Amazon Cognito is an Amazon Web Services product that controls user authentication
and access for mobile applications on internet-connected devices. The service saves and
synchronizes end-user data, which enables an application developer to focus on writing
code instead of building and managing the back-end infrastructure. This can accelerate
the mobile application development process.

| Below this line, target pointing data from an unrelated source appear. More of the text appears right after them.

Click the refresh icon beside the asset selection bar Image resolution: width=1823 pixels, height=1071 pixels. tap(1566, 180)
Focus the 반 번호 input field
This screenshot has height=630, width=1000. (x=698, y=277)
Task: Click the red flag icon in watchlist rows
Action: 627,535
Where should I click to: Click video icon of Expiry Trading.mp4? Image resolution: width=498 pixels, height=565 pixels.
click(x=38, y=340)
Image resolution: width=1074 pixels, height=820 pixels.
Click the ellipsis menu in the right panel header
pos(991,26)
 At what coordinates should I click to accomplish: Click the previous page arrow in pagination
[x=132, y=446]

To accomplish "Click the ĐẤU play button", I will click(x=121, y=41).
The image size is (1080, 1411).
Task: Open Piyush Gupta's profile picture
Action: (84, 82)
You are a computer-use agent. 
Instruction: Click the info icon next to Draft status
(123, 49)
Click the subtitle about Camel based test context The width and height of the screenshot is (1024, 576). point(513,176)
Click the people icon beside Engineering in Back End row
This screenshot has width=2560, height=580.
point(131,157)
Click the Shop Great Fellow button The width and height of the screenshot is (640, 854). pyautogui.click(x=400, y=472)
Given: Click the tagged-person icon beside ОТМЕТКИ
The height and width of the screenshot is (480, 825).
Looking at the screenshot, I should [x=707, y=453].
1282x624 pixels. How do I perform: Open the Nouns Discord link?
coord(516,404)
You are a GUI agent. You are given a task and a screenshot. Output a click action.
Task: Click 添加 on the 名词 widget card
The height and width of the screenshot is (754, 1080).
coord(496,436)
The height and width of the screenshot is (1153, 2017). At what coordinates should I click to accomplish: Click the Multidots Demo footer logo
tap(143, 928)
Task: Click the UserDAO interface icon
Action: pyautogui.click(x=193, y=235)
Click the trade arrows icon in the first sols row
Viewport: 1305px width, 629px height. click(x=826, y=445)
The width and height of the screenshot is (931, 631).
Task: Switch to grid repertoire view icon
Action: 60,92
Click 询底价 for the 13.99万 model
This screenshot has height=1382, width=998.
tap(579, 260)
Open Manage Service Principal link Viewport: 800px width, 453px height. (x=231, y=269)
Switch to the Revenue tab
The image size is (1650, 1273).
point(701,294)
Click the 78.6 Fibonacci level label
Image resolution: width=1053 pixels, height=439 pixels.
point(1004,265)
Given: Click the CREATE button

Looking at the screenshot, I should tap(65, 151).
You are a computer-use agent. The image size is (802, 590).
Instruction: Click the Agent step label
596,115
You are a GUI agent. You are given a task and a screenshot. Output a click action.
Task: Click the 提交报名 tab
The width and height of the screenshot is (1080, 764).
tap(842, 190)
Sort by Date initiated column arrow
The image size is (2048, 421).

What is Amazon Cognito used for?

Amazon Cognito enables simple, secure user authentication, authorization and user
management for web and mobile apps. With Cognito, a user or visitor can sign in with a
username and password through Amazon, or through a third party like Facebook, Google
or Apple.

How Amazon Cognito authentication works: A 4-step process:

Here is how authentication works when identity pools and user pools are used together:
 User signs in through a user pool.
 Once successfully authenticated, they receive a user pool token.
 The app exchanges the token for AWS credentials through an identity pool.
 User can use these authenticated AWS credentials to access other services in the
AWS cloud.

Features of AWS Cognito

Here we discuss the top five features of AWS Cognito that makes it as an ideal choice of
the business owners. They are as follow.
 Scalable and secure user directory
 Social identity federation
 Multiple factor authentication
 Built-in customizable UI
 Access control

Amazon Cognito pricing

Monthly active users (MAUs) determine pricing for Amazon Cognito. A user is an MAU if
there is a sign-up, sign-in, token refresh, or password change operation related to that
user within a calendar month.
The first 50,000 MAUs are free. Thereafter, the pricing is based on a tiered model based
on the number of MAUs.
Charges for Cognito Sync are based on the number of synchronization operations and the
amount of data in the Cognito sync store. With the AWS free tier, an enterprise can store
10 GB of data and perform 1,000,000 sync operations in a month, for up to 12 months.
Once the free tier is exhausted, Amazon Cognito charges 15 cents per GB of sync storage
per month, and 15 cents for every 10,000 sync operations.